SUBMISSION TO GOVERNMENT REFLECTS UNDERSTANDING OF GOD’S WILL — “Be subject for the Lord’s sake to every human institution, whether it be to the emperor as supreme, or to governors as sent by him to punish those who do evil and to praise those who do good.” Christians must respect the governing authorities. This is not to say that every law produced by Parliament or that every piece of legislation passed by a provincial legislature is good and worthy of respect; it does mean that we are to make every effort to be obedient so long as that obedience does not bring us into conflict with the will of God.

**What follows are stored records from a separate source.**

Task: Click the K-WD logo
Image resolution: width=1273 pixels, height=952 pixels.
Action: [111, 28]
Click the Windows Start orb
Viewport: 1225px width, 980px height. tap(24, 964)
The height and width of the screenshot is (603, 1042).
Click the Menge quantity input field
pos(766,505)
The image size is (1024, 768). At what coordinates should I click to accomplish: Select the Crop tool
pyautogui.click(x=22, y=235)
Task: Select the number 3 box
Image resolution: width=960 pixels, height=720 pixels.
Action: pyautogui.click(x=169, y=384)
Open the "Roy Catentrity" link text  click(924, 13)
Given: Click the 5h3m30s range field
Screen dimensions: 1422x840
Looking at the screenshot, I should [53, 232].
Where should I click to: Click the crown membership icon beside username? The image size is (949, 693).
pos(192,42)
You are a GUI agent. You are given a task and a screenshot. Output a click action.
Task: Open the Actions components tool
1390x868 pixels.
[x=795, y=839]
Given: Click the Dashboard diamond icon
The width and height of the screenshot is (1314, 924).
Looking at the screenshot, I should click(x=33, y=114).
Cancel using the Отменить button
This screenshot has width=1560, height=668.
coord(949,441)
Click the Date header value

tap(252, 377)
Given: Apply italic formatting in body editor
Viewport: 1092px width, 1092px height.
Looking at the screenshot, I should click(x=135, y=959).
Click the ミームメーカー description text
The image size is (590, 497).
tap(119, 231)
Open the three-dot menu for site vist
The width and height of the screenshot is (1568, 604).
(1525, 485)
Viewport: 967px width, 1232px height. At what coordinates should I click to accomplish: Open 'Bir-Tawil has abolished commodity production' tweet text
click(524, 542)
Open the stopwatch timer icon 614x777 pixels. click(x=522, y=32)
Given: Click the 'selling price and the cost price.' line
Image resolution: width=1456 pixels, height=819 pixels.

This is not a plea for Christians to submit blindly to every state-sponsored idea; there are official positions that a Christian must conscientiously reject and refuse to obey. However, the Christian must willingly accept the consequences of his or her actions.

During the past several decades, I have listened to or read many speeches that were delivered by Martin Luther King. I am humbled to have arrived late at appreciation of the thoroughly biblically saturated position Doctor King promoted in resisting a moral cancer in his nation. I am not saying he was a paragon of virtue, but he did draw his understanding of the place of the citizen in society from a sound understanding of divine purpose for mankind. King reluctantly assumed leadership of the civil rights issue.

Many people don’t realise that Doctor King’s views were strongly opposed by other black leaders. Thurgood Marshall believed that King was “an opportunist and a first rate rabble-rouser.” Ann Coulter, citing Juan Williams as her source for information, writes, “When asked about King’s suggestion that street protests could help advance desegregation, Marshall replied that school desegregation was men’s work and should not be entrusted to children. King, he said, was ‘a boy on a man’s errand.’” Nevertheless, Martin Luther King was a powerful voice for civil disobedience against unjust laws.

What made Doctor King so powerful against his foes was the moral correctness of his position, a position strengthened by resolute willingness to suffer the consequences that attended civil disobedience. I am not saying that Doctor King was a good man, his propensity toward immorality is too well documented to argue the point, but I do say that he was a great man because he fought the right fight, and he fought it in the right way.